MPs have recommended taking Pounds 600 million a-year in child benefit from parents and handing it to their teenage children to spend on further and higher education.
The Education and Employment Select Committee has urged the government to examine the possibility of replacing the child benefit paid to parents of 16 to 19-year-olds in full-time education with a system of student support grants.
Launching the report on further education yesterday committee chairwoman Margaret Hodge MP said: "These (grants) should be paid to students rather than their parents. They would give young people a real incentive to continue to learn."
The Institute of Fiscal Studies said that the abolition of child benefit for parents of children in this age group would save Pounds 700 million a year gross.

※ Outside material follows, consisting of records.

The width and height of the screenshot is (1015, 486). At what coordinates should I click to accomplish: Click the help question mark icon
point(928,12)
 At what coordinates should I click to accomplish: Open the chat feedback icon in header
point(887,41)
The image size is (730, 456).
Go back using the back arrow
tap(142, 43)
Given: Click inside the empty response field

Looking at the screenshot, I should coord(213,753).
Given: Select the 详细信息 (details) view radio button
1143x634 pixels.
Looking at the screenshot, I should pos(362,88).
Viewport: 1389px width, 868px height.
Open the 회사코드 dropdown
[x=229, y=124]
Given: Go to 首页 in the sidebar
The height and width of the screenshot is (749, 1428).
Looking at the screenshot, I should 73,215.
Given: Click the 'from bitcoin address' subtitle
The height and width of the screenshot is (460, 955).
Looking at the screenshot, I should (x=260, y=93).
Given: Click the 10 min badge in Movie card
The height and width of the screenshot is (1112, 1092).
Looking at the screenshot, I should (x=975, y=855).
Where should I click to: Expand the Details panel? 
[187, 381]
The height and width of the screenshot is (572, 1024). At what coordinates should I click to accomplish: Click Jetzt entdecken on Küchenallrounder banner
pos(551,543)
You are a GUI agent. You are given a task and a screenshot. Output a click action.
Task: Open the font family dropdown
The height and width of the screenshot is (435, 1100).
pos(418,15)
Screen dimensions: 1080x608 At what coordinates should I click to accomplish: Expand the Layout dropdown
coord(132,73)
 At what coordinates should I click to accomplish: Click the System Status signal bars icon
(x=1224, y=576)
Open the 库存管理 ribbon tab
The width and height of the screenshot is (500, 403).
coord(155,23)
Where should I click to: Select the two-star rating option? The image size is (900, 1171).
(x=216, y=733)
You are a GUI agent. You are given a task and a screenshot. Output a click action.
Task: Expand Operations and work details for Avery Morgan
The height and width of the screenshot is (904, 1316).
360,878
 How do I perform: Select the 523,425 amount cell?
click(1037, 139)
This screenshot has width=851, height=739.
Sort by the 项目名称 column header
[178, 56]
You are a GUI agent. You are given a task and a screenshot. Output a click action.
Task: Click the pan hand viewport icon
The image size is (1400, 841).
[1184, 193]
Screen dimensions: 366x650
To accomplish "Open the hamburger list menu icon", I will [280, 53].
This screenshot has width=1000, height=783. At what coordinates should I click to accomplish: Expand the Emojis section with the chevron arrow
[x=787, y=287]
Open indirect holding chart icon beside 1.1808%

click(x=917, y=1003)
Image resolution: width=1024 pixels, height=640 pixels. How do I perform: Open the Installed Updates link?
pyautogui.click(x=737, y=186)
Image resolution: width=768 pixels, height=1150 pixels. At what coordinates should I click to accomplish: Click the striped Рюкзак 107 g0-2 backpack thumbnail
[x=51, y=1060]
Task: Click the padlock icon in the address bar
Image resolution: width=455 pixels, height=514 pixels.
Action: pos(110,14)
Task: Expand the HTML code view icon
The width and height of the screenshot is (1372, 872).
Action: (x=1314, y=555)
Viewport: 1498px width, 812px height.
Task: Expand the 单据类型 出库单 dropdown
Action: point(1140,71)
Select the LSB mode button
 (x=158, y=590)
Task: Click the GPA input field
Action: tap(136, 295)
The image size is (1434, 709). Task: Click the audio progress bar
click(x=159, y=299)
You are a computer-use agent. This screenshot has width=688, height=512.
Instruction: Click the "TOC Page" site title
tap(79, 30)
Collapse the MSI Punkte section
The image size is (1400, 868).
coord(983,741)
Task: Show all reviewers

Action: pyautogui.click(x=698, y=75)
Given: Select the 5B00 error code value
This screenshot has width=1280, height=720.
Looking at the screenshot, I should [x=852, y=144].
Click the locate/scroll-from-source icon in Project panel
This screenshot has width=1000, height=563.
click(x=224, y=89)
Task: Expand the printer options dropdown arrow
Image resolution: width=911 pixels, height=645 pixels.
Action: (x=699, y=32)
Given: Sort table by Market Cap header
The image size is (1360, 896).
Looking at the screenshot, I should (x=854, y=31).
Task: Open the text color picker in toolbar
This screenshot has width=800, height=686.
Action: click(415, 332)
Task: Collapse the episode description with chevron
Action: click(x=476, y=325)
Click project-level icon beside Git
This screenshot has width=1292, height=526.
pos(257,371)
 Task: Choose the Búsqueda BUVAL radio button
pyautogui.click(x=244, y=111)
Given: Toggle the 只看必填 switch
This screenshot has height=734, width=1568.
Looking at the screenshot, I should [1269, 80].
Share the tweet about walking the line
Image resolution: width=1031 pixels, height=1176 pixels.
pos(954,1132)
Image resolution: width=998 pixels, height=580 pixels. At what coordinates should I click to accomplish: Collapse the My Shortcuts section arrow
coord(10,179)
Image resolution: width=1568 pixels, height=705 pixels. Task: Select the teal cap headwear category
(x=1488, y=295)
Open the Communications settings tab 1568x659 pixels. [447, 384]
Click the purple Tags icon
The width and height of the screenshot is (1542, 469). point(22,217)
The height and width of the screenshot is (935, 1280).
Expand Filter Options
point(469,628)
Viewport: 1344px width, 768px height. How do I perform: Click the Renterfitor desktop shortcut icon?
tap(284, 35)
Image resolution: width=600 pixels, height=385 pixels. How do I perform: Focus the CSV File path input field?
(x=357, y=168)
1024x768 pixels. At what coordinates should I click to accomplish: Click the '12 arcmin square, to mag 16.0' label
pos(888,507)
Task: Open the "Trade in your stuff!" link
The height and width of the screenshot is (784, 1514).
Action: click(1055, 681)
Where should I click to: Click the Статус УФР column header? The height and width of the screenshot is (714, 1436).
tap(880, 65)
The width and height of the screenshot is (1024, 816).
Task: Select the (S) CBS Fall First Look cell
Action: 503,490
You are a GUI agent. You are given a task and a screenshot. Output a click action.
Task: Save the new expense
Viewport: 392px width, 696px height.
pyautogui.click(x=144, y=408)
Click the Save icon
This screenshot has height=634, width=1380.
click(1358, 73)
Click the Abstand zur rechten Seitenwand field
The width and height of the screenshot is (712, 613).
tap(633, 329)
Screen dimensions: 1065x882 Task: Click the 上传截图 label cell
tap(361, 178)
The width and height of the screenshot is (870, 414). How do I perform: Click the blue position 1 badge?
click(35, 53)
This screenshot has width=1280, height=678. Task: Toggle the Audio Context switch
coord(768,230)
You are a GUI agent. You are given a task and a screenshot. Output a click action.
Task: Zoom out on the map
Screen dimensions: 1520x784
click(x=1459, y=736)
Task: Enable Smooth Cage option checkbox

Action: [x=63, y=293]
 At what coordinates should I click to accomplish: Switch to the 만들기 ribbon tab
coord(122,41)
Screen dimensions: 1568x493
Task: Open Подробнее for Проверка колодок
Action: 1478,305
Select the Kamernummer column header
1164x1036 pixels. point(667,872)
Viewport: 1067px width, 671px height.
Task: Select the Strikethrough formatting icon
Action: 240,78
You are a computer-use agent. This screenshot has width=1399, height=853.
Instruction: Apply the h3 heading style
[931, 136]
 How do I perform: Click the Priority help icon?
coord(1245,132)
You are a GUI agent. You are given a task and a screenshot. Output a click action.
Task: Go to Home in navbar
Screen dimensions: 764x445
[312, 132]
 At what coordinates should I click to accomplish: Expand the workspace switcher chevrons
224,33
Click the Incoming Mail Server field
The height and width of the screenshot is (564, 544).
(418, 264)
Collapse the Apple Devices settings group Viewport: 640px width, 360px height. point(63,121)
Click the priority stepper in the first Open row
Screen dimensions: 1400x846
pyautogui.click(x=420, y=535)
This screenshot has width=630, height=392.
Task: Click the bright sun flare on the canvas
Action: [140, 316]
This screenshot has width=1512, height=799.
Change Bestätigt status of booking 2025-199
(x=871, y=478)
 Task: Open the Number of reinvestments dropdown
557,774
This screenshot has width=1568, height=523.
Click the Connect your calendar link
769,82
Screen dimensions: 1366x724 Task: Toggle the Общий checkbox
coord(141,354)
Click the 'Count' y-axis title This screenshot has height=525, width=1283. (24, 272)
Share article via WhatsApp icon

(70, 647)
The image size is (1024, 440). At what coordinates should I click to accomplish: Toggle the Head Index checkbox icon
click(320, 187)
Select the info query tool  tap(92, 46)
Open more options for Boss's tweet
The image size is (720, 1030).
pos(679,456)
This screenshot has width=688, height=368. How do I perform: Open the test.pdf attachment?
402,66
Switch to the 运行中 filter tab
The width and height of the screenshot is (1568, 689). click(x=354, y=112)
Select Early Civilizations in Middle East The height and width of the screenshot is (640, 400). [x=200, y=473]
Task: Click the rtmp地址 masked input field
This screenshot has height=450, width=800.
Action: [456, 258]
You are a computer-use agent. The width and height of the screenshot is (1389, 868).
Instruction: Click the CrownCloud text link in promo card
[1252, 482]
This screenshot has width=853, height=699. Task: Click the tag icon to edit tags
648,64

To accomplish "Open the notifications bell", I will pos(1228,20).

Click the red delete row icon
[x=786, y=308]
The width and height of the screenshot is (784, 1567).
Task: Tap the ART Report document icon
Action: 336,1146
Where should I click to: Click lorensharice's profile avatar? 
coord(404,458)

Taking into account deductions to compensate those parents on benefits would leave around Pounds 600 million net.
The select committee's 79-page report comes as the government begins making final decisions on its comprehensive spending review, due to be published in July.
Sue Dutton, acting chief executive of the Association of Colleges, said:
"The evidence from the report suggests that the government will have to scrutinise its approach to child benefit carefully because the priorities of the future are different to the past. Further education is seriously underfunded and this clearly needs to be remedied in the CSR."
The select committee report says colleges need an extra Pounds 500 million over the next four years, with a minimum Pounds 220 million next year. And it wants to see efficiency savings reduced to 1 per cent a year, buildings improved and funding for an extra 430,000 students by 2002. There is no explicit mention of diverting money from higher education loans and tuition fee income.
The report urges the government to make means-tested loans available to further education students studying work-related courses. It also recommends that: The government should use funding as a "planning tool" to ensure strategic priorities are met
The Further Education Funding Council's role in ensuring adequate and sufficient college provision should be strengthened
The FEFC should ensure that colleges do not increase their higher education provision at the expense of traditional roles
Colleges should be funded at a converged rate but that any system must ensure flexibility
London colleges should receive extra money
Funding should be harmonised in schools and colleges for 16 to 19-year-olds on similar courses
Course franchising must further colleges' task of increasing participation and extending access not just maximise income
The government should provide clear guidance about the criteria for college mergers
There should be a clampdown on college mismanagement and sleaze. The appointment of an independent clerk as ombudsman for each college governing body and a national ombudsman to investigate complaints is recommended.
There should be support for credit accumulation and transfer.